● **Given instruction**:
Edit the records starting at the beginning and ending at the line that contains "so click(x=1129, y=1145)." by replacing "scroll documents left" with "scroll documents right" and changing nothing else. Return only those lines.

### Provided data ###

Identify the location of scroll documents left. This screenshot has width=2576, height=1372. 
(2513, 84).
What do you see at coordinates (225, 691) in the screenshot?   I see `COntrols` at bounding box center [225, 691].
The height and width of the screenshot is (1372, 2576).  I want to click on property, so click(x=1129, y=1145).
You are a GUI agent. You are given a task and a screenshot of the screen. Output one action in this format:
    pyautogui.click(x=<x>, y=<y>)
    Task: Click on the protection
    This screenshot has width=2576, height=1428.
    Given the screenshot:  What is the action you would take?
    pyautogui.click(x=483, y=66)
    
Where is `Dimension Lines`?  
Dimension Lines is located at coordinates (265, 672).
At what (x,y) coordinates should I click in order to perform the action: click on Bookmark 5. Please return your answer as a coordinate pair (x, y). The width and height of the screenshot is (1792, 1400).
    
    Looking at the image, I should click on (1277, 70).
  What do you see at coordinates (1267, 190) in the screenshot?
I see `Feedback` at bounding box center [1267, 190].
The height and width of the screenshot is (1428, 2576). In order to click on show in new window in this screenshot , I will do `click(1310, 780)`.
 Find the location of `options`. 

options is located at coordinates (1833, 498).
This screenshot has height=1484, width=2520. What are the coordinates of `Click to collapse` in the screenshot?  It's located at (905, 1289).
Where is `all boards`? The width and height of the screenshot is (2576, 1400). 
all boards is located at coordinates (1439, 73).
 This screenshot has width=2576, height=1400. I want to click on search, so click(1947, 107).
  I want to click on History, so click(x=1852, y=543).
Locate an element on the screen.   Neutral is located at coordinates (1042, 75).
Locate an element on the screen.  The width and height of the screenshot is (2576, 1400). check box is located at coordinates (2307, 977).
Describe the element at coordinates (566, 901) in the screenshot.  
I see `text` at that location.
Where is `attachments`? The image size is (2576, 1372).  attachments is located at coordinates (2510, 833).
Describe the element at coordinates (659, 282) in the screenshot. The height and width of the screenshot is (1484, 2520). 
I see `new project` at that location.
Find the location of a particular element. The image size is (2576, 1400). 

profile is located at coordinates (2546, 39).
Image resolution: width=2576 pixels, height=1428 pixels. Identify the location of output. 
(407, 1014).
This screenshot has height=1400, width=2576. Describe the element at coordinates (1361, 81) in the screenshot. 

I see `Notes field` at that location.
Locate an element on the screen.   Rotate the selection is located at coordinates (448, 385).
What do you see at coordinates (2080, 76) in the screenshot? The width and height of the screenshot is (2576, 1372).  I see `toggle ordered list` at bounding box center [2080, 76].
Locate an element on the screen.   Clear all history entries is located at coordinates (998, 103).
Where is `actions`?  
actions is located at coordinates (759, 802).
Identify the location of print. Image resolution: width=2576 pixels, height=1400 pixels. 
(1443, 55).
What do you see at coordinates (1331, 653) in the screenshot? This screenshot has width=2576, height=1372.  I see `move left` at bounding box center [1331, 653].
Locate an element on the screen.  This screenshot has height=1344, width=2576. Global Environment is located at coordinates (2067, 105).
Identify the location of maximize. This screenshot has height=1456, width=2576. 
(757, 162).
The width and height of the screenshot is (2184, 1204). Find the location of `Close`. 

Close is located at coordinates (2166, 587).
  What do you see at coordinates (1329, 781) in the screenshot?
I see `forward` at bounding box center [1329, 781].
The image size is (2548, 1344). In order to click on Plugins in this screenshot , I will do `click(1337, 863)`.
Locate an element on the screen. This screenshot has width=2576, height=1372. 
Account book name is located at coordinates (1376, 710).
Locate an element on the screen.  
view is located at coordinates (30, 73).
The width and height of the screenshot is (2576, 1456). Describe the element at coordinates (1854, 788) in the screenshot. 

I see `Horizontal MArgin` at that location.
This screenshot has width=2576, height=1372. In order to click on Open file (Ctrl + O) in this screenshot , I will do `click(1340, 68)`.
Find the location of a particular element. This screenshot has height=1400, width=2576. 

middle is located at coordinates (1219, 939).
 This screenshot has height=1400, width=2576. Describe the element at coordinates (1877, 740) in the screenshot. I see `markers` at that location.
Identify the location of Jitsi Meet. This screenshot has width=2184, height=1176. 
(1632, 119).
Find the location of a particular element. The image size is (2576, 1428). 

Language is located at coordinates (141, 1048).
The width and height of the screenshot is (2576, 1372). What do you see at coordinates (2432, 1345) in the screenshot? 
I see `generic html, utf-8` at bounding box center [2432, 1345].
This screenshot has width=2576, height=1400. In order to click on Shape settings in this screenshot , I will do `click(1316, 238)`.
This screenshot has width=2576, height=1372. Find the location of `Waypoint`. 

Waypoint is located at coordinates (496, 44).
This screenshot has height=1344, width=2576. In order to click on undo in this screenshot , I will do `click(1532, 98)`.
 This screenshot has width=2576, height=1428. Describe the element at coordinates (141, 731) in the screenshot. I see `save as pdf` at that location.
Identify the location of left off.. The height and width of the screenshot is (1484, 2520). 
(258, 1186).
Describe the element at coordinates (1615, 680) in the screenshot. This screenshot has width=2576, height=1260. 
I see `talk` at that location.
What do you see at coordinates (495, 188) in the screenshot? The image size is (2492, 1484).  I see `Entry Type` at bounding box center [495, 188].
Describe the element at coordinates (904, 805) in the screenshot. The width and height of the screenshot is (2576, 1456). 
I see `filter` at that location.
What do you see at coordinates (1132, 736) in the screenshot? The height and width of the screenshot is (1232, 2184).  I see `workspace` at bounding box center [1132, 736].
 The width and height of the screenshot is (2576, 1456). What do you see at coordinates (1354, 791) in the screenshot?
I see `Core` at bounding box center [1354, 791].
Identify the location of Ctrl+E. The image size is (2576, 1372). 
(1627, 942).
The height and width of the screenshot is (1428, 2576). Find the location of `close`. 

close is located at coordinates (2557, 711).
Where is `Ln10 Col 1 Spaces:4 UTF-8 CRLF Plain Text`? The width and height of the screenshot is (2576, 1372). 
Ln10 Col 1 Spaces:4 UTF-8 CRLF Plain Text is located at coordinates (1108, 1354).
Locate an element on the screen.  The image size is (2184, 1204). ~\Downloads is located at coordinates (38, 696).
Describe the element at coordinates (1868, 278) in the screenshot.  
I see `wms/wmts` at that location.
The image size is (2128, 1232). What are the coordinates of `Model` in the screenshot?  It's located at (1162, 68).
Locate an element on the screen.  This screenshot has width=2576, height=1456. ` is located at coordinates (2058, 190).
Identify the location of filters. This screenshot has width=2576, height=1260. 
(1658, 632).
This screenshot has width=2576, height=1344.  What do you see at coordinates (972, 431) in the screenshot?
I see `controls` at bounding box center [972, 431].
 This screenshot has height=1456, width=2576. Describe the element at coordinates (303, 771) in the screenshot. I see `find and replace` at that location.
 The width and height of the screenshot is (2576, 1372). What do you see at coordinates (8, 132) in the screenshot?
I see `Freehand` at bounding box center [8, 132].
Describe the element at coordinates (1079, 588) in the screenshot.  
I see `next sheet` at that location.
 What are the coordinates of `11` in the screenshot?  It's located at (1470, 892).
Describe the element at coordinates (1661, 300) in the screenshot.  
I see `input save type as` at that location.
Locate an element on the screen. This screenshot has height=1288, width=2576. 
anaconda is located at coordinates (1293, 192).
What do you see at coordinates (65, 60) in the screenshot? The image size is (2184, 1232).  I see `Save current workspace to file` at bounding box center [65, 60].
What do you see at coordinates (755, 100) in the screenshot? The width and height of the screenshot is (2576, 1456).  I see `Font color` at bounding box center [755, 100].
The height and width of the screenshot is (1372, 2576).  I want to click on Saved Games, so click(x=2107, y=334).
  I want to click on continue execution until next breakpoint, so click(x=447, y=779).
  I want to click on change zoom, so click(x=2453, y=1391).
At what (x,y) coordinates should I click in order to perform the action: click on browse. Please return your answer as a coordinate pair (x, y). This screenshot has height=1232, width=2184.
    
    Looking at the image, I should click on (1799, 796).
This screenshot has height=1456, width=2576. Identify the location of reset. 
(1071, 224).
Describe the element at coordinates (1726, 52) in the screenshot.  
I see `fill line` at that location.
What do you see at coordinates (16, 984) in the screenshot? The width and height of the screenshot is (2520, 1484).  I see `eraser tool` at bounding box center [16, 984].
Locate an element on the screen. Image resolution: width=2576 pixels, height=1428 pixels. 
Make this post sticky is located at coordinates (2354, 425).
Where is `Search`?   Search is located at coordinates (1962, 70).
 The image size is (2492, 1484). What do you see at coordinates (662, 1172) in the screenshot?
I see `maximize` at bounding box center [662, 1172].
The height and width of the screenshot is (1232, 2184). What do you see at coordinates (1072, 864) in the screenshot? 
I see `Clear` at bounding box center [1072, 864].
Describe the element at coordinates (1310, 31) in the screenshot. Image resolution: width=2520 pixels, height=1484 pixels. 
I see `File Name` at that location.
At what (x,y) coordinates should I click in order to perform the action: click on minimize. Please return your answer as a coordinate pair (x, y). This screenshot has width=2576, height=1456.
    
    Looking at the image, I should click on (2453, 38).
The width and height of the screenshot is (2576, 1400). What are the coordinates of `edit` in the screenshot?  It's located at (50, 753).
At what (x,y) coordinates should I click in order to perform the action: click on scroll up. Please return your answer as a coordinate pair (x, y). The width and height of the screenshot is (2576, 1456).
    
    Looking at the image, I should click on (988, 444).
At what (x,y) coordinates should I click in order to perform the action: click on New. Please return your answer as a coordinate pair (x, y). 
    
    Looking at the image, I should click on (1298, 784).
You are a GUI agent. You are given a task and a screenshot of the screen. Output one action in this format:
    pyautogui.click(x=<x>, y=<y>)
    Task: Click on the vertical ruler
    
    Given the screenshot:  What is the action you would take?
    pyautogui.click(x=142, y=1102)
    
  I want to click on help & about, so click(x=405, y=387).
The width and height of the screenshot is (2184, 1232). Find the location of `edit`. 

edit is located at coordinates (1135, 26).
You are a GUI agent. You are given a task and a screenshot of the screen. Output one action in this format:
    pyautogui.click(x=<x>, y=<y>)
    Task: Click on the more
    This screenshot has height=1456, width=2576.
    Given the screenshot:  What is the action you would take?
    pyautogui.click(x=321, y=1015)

###

● **The output**:
Identify the location of scroll documents right. This screenshot has width=2576, height=1372. 
(2513, 84).
What do you see at coordinates (225, 691) in the screenshot?   I see `COntrols` at bounding box center [225, 691].
The height and width of the screenshot is (1372, 2576).  I want to click on property, so click(x=1129, y=1145).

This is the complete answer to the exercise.